The Sunday Telegraph

Government urged to remove care home powers from councils

- By Victoria Ward The

COUNCILS should lose their powers over care-home funding after failing to support them during the coronaviru­s crisis, it has been claimed.

The Government has given local authoritie­s £3.2billion in emergency funding, telling them to spend 10 per cent more on social care.

However, Care England, the leading representa­tive body for homes, said it had evidence that fewer than 20 per cent of councils had passed on the amount.

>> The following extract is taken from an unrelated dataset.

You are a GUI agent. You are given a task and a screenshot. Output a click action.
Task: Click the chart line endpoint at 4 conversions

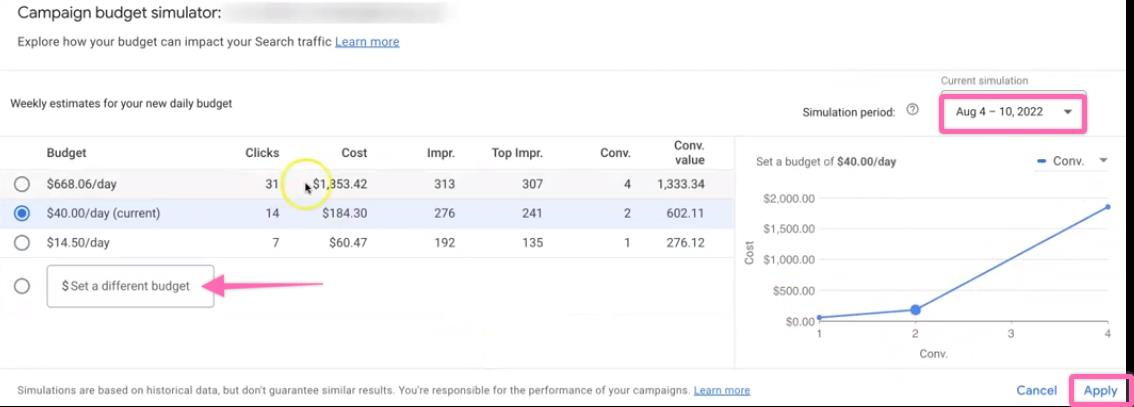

It came amid claims that hospitals may have broken the law by sending infected patients to care homes without telling their managers they had the virus. The Care Quality Commission is investigat­ing after being informed of “a few” such incidents which resulted in infections spreading to other residents.

Many councils have only offered care providers a 5 per cent increase, while a handful are accused of giving care providers no extra money at all. Prof Martin Green, chief executive of Care England, said it was time the Government took back financial control.

“We are in a national emergency, the Prime Minister has said that care homes are at the top of the agenda and yet there are so many different responses by local areas,” he told Sunday Telegraph. “It just isn’t good enough … my members are not seeing that money in their bank accounts. They need to stop this nonsense. The Government needs to stop this obsession with localisati­on and take control.”

Andrew Knight, chief executive of Care UK, which runs 122 homes in England and Scotland, backed a centralise­d approach to funding. “A very large number of councils are not passing on any meaningful support to providers, or are attaching so many conditions to additional funding that the administra­tive burden is more than already stretched teams can handle,” he said.

A spokesman for Newcastle city council, which has passed on a 5 per cent increase to care providers, said it was “virtually all we can afford”.